Si algo quedó claro esta semana es que la Argentina ya no controla el timón. El propio secretario del Tesoro de EE.UU., Scott Bessent, blanqueó que su gobierno compró pesos argentinos e instrumentó un “swap” por US$20.000 millones con el Banco Central “para estabilizar los mercados” en un contexto de “aguda iliquidez”. Lo dijo, textual, y lo publicó la prensa: no es rumor ni grieta—es intervención directa sobre nuestra política cambiaria.
Bessent, además, marcó el encuadre geopolítico sin ruborizarse: EE.UU. no quiere “más Estados fallidos” en Sudamérica y prefiere un anclaje financiero bajo su órbita—“swap line, no estamos poniendo dinero”, insistió—que mantenga a raya a China y discipline la plaza local. Es decir, el Tesoro fija el perímetro y Argentina juega adentro de la cancha que dibuja Washington.
El problema no es sólo simbólico. Cuando otro país opera tu moneda y define el ritmo del dólar, condiciona precios relativos, valorizaciones de empresas, patrimonio público y los incentivos de inversión. En el cortísimo plazo puede calmar el tipo de cambio; en el mediano, abarata activos argentinos y encarece el desarrollo productivo si el “plan de estabilización” se apoya en atraso cambiario y tasas altas. Eso no es “Plan Marshall”; es tutela financiera con objetivos estratégicos ajenos.
La otra pata es el FMI. Kristalina Georgieva fue diáfana: el ajuste “dramático” sólo puede “tener éxito si se lleva a la gente consigo”. Y para ilustrar de qué magnitudes habla, recordó que en Europa del Este hubo “líderes valientes” que recortaron salarios y jubilaciones 40–50%… y fueron reelectos. No dijo que ése sea el menú aquí, pero esa es la vara con la que el Fondo mide “coraje” fiscal. ¿Está la sociedad argentina dispuesta a ese costo? La respuesta—económica y moral—es nuestra, no de Washington.
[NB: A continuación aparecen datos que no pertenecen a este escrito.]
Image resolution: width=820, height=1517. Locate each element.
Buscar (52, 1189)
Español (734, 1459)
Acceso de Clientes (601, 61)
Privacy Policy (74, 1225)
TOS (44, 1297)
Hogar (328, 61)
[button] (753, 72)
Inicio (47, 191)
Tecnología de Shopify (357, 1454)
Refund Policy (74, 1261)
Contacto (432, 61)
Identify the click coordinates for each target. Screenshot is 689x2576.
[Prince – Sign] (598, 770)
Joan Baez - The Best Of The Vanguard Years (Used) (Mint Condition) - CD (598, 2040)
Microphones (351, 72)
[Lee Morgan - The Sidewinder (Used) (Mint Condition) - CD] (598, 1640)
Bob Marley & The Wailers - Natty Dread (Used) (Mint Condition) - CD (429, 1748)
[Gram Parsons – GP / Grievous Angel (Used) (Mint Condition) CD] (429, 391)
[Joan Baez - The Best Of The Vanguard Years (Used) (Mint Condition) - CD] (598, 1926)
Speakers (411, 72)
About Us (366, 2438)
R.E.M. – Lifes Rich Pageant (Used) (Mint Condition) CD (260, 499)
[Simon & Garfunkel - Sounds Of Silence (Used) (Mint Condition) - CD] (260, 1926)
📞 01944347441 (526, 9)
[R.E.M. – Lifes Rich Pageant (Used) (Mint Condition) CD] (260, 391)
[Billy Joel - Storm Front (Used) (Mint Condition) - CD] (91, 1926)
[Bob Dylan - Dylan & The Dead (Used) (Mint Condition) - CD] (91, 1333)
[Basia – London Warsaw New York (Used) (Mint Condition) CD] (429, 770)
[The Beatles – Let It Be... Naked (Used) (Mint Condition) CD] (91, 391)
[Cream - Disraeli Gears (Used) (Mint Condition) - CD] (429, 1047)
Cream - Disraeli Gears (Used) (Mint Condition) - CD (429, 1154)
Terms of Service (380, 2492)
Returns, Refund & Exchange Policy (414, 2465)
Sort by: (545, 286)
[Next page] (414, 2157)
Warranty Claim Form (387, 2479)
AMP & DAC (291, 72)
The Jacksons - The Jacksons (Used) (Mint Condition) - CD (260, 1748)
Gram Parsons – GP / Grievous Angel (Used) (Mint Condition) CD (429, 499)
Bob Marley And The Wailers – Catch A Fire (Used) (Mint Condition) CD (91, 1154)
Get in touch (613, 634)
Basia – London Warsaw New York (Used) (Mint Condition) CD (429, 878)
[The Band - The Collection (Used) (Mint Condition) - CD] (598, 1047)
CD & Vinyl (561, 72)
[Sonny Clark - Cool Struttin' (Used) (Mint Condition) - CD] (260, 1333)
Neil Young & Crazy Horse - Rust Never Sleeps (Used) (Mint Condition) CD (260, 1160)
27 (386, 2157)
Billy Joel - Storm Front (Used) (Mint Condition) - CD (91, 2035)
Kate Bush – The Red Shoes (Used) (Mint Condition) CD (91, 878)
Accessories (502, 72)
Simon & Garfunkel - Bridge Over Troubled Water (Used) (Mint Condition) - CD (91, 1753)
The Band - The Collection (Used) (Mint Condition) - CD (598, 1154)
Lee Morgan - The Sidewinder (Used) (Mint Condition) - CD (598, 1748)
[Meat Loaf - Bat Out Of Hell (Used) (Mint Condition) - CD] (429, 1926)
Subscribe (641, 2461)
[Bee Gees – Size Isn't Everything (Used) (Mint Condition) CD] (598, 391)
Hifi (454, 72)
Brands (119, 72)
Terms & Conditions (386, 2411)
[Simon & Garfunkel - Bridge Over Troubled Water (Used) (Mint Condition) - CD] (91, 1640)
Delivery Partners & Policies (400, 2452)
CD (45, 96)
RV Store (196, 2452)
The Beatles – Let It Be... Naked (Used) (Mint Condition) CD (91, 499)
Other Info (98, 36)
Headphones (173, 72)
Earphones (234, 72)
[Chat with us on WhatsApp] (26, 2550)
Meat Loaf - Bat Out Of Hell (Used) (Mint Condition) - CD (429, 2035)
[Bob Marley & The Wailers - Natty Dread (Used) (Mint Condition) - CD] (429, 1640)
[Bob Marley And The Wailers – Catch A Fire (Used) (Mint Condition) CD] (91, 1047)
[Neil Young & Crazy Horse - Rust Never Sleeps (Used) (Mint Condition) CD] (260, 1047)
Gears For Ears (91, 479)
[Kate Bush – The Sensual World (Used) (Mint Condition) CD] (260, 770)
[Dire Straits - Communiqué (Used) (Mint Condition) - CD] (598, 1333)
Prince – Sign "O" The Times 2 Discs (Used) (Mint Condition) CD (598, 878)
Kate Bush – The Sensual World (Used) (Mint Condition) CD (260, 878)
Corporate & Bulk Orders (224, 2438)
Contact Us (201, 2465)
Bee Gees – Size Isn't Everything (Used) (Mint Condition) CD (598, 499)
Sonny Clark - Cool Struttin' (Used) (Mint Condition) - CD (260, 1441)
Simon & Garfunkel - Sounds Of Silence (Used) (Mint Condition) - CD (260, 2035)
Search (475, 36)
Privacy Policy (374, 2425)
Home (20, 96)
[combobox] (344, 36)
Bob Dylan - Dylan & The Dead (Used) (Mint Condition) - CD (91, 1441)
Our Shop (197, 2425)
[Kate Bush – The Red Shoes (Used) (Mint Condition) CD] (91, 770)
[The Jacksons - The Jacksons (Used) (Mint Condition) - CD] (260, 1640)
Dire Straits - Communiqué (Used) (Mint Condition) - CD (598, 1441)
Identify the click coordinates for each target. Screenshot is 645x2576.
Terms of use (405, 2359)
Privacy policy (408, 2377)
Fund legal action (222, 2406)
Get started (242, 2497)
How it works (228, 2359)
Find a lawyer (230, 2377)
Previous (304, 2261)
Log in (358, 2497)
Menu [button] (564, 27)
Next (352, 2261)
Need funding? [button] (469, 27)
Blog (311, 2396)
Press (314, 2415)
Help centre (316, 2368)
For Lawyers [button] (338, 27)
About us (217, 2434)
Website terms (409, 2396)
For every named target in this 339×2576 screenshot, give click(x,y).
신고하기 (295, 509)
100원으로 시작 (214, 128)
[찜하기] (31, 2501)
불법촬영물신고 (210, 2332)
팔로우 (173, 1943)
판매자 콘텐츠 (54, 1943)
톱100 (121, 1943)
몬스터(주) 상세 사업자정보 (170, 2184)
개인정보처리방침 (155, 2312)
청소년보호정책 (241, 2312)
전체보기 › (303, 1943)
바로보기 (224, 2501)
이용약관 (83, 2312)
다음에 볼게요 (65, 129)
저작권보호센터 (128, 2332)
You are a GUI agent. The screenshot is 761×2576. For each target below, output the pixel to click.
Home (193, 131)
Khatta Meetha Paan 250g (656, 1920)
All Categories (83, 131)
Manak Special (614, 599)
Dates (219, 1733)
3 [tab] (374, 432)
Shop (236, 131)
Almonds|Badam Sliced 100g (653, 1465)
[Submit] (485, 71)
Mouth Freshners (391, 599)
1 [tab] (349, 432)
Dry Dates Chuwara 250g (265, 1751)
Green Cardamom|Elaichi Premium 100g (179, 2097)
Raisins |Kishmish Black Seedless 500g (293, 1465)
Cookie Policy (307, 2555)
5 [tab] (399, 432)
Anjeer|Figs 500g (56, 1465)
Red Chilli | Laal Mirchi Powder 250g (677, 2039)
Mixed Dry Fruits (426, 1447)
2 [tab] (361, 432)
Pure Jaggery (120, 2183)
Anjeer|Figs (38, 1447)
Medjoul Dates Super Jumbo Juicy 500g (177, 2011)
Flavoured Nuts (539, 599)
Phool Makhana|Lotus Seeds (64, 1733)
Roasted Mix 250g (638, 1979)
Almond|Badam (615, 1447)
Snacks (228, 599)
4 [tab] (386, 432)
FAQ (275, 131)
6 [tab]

Aun si el “swap” y las compras de pesos logran una “paz cambiaria transitoria”, la cuenta llega igual: más condicionamientos, menos autonomía, riesgo de extranjerización barata de activos (energía, minería, agroindustria) y provinciales atrapadas entre recortes y caída de actividad. No hay “magia”: sin programa productivo propio, la estabilización de otros se vuelve nuestra recesión.
Por eso llamar “rescate” a lo que ocurre es exacto en sus efectos y eufemístico en su nombre: estabiliza para ellos (mercados y geopolítica) y patea hacia adelante el costo para nosotros (salarios, empleo, actividad). Poner la bandera ajena en la torre de control no resuelve problemas de productividad, infraestructura o crédito local; los cubre. Y cuando se destapa, la factura vuelve multiplicada.
Frente a esto, el peronismo—con sus matices y autocríticas—está reaccionando con un planteo que vuelve al ABC: soberanía económica para ordenar precios desde el trabajo y la producción, no desde la mesa de dinero. Salarios que le ganen a la inflación, inversión público-privada en infraestructura estratégica, financiamiento barato a pymes, agregación de valor en litio, agro y energía, y reglas que cuiden el mercado interno mientras se exporta más y mejor. No es nostalgia: es la única secuencia que hizo crecer Argentina sin tutores.
El 26 de octubre no se plebiscita un gobierno: se plebiscita si aceptamos ser un “Estado tutelado”. Si se naturaliza que el Tesoro de otro país compre o no compre nuestra moneda según su conveniencia. Si resignamos la potestad esencial de decidir cómo estabilizamos, para quién, y con qué proyecto productivo.
Soberanía hoy no es un eslogan: es poder ordenar la economía sin que el precio sea quebrar provincias, licuar salarios y rematar el patrimonio productivo. Ese camino ya lo probamos—y duele. El otro camino, el nuestro, requiere decisión política, un programa serio y un mandato social claro. Eso se vota ahora. Y ahí, la diferencia entre un país en pie y un país de rodillas no la decide ningún swap: la decide la gente.